Thrasher: Skate and Destroy was one of those games, but it was significantly different from Tony Hawk’s Pro Skater. Not in a bad way, like Street Sk8r was, but it offered a fundamentally different experience. It was more realistic, down to earth, and had you running from the cops.
Thrasher: Skate and Destroy (PlayStation)
Developed by: Z-Axis
Released on: September 26th, 1999
Bargain Binned: $10 on eBay, 100 Goozex Points
Thrasher: Skate and Destroy is fairly simple. You pick the hooligan of your choice, and skate around the area in an attempt to garner points through you’re various tricks. That’s stock and standard across the field. In comparison with Tony Hawk, it’s almost the same: a large, open environment within which you could play around with at your own pace.
Tony Hawk was successful at this for a few reasons: brand identity, easy-to-use controls, and a fairly simple learning curve. Thrasher had a lot to fight against, but what it fought with was damned good.
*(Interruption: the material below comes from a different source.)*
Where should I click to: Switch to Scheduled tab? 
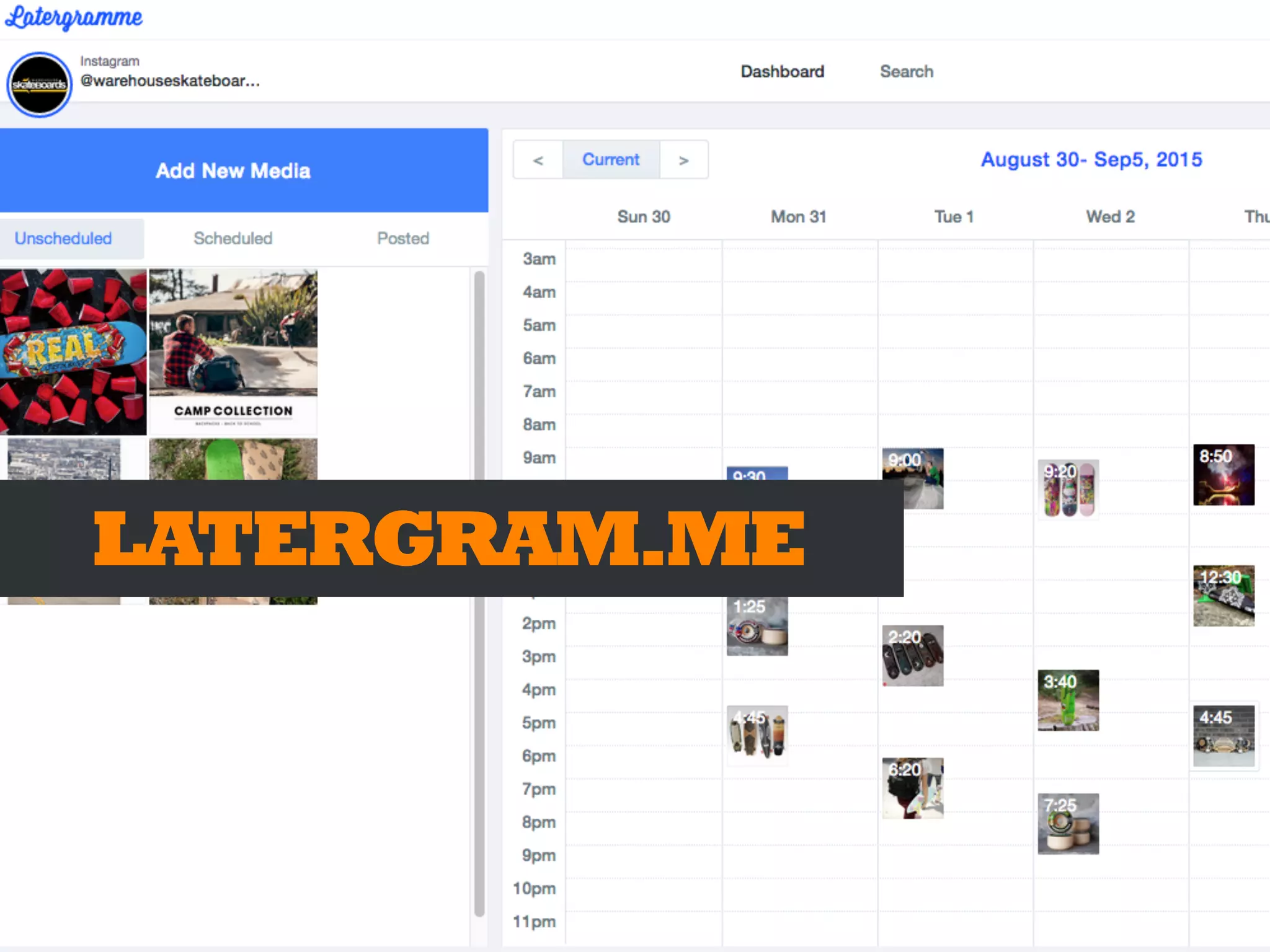(x=233, y=239)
I specifically mentioned before that your character was a hooligan. A little twist in the gameplay is that once you’ve done you’re skating, you need to run away from the cops. Once the clock hits about ten seconds, the sirens blare and the fat man rolls out of the car, ready to give chase. The camera will switch to the cop’s perspective, and you need to keep yourself away, lest you end up screaming, “Don’t taze me, bro!” It’s a minor touch, but it was an extra level of challenge to see how well you knew the stage.
The killer problem for Thrasher: Skate and Destroy was the control scheme. Button layout was not ideal for the game, and the way jumping in the game worked was not intuitive. Tony Hawk‘s controls separated jumping and other tricks, but Thrasher had you jumping directly into a trick. It’s a seemingly small difference, but it creates a barrier of entry that prevented it from converting over people from the Tony Hawk crowd.
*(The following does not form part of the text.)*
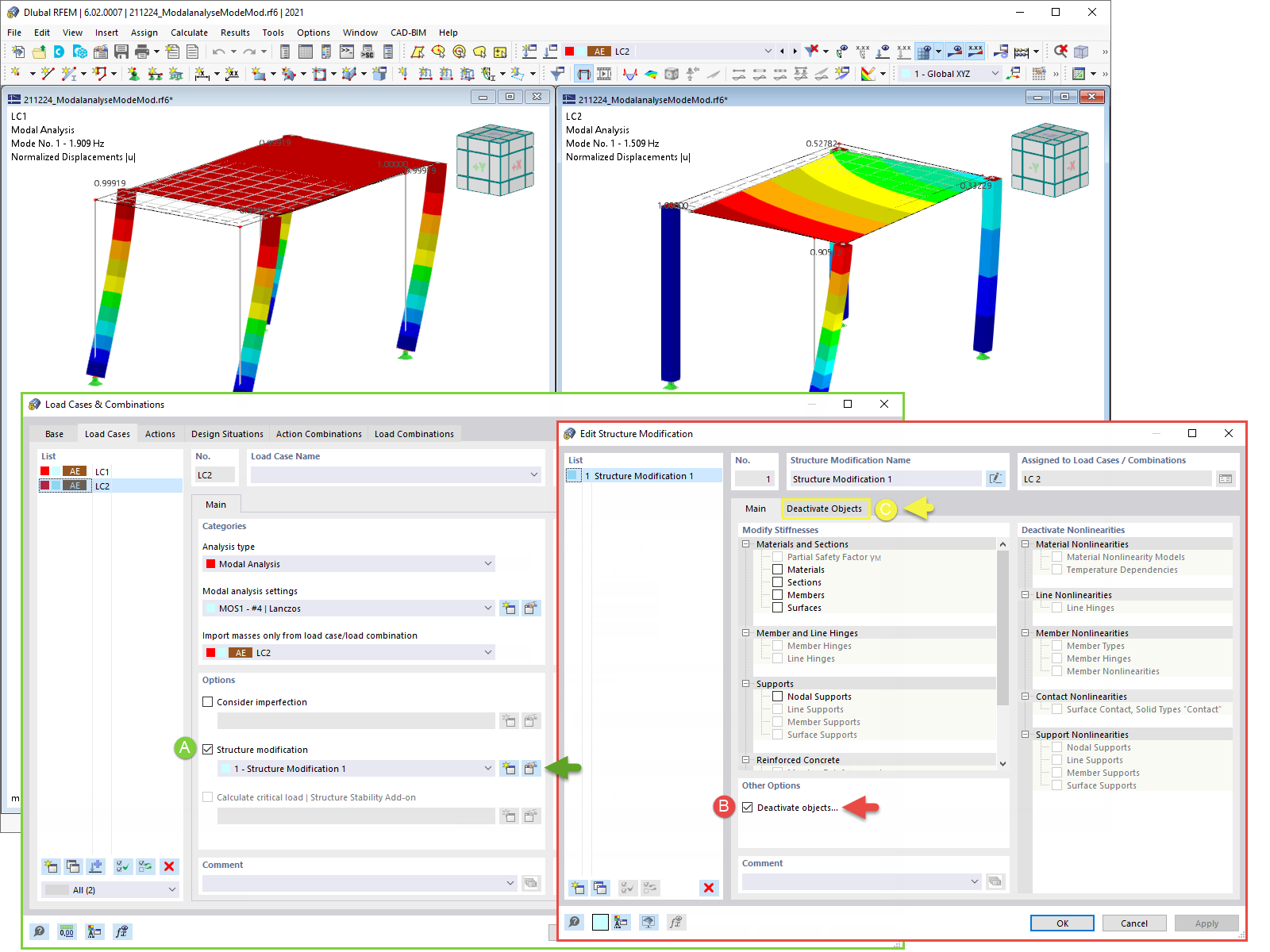Uncheck the Deactivate objects checkbox
Image resolution: width=1270 pixels, height=952 pixels.
pyautogui.click(x=748, y=807)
That being said, though, the game had a really smooth feeling when it came to pulling off combos, provided you got past that control barrier. Things didn’t turn into the button-mashing fury I’ve seen with many Tony Hawk players reduced to. Balancing felt natural, and as such, the fact that there were no meters or guages to tell you when you’re getting off-balance didn’t bother me at all.
A large part of this was because the game was paired with Thrasher magazine, which touted the game as “[setting] new standards of realism, excitement, and control as the first underground street skating game to arrive on the PlayStation.” You can check out some of the original promotions for the game over on the website, which is still up.
The realism also came from the damage meter you had in the game. You couldn’t bust your head open five thousand times and be alright in Thrasher. You especially wouldn’t be alright if you jumped in front of the train in the subway stage. If you wanted to get a better score, you had to actually master the tricks, so that you wouldn’t fall off, instead of just relying on pulling off three or four massive combos within the time limit to score big.
Just be warned: the graphics are a little dated, even for the time it came out, so the massive bloodsprays aren’t going to be all that pretty. Thrasher is hard to play if you don’t deal with aged games all that well. You can seek out the sequel to the game if you so desire, but I never got my hands on it, nor knew it existed, until I checked wiki.
If you’re looking to pick up Thrasher at this point, there are some copies floating about on eBay in the $10 range, and it was recently put onto Europe’s PSN network. So, steal a British man’s account and download this game. Or, y’know, do things legally and buy a game on eBay.